Now imagine the reverse. Sometimes an economic downturn happens. During a downturn, a lot of physical infrastructure/resources go unused. Workers are unemployed, sitting at home instead of making things. Factories are mothballed. People sit on their money instead of spending it. All these things put together mean that the economy is operating at less than it’s max sustained capacity. In a situation like this government spending may generate more economic activity in aggregate. Why?

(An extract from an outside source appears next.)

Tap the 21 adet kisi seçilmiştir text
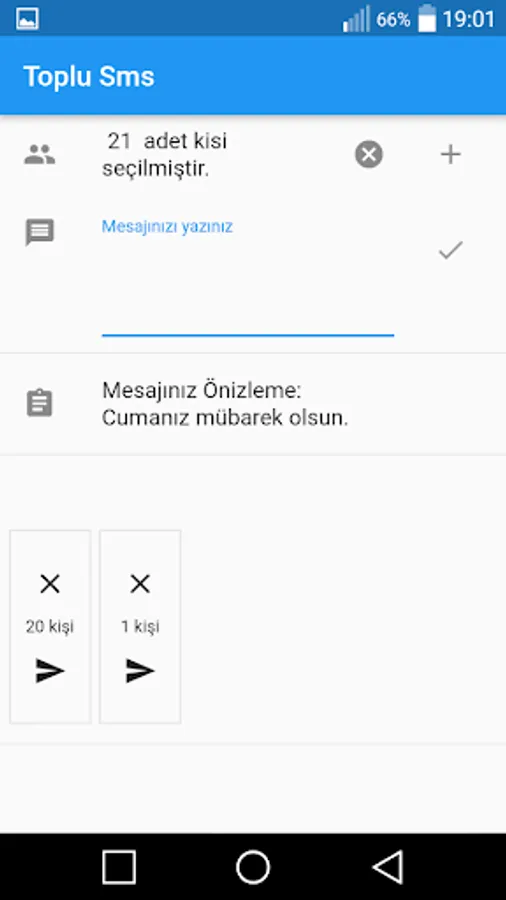506x900 pixels. tap(165, 154)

  • The workers employed on the gov project would otherwise be sitting at home doing nothing
  • The money taken from taxpayers to pay for the project would otherwise been sitting dead in a savings account
  • The money the workers are paid will in turn be used by them to buy goods and services and so on and so forth. Hence the multiplier is often positive during downturns. Hence gov stimulus spending is good.

Okay. Now the problems.

1: “Workers will spend their wages on good produced by other people” True but also true of all spending of money for any purpose. This isn’t a “multiplier” specific to gov spending. It’s a ‘multiplier’ which applies to anyone getting money for any reason. It obviously applies to a private sector worker who is also paid wages and will also use those wages to buy things. It applies to investment. A consumer saves $X dollars in their bank account. A company borrows X$ from the bank. The company then spends $X dollars on goods and services. It applies even to raw saving. A consumer burns $X in a bonfire. The supply of money has gone down slightly. Now the value of money for everyone else goes up slightly. This leads to $X of more spending/value.

This feels a bit lake a bait and switch. It is obviously a multiplier. It’s not the same “multiplier” people talk about when they talk about why gov stimulus during a recession is good.

2: Using up spare capacity The logic here is that by spending government money, you’re putting “idle” resources to work. But I’m still confuzzled here. The $$$ they government spend on a program must come from somewhere. Assuming a closed system, it’s either from taxation or from inflating the currency. So for every dollar spent by gov, a dollar has been taken away from the private sector. So isn’t there still a tradeoff here? e.g: If the government spend $100 million to build a hospital, wouldn’t the private sector have spent the same money to build something else instead?

The few cases where I can see the hints of a justification are

  • Taxing consumers with a lower propensity to spend and giving money to ones with a higher propensity = more spending
  • Expectation traps. Something like everyone expects low demand => everyone cuts spending to save => Demand becomes low in reality.

But I have a few problems with these models. In terms of consumer spending and marginal propensity to consume why does a consumer spending or saving more matter? Saving by one party is inevitably  just spending by someone else. “Saved” money doesn’t magically disappear. Even if it did, that would just raise the value of all money slightly and basically be equivalent to that person giving away their funds to everyone else. I’m also vaguely uncomfortable with the expectation trap angle. The rational is that by forcing spending, the gov can break a self-sustaining cycle of low demand expectations and hence prompt growth. I have a few questions about this:

  • Is uncertainty about the future really irrational or is it a reasonable response to market predictions about the future a rational desire to save now so you don’t go bust later?
  • Gain the gov spending necessarily comes from somewhere. For every company that produces more due to winning a gov contract, other companies bear the burden of paying the tax, now or in the future, to pay for that spending.
  • Are recessions really bad. Couldn’t a recession and low expectations just be a recognition that capital/labour is misallocated and the economy needs to/will change?

Hmmmmm.

I recognize that I am confused here. Talking to ChatGPT helped but yeah. I think I get the basic case for stimulus. I think I also get the basic critique. I don’t yet understand how sticky prices play into this and I have a feeling that that’s a crucial part of the puzzle.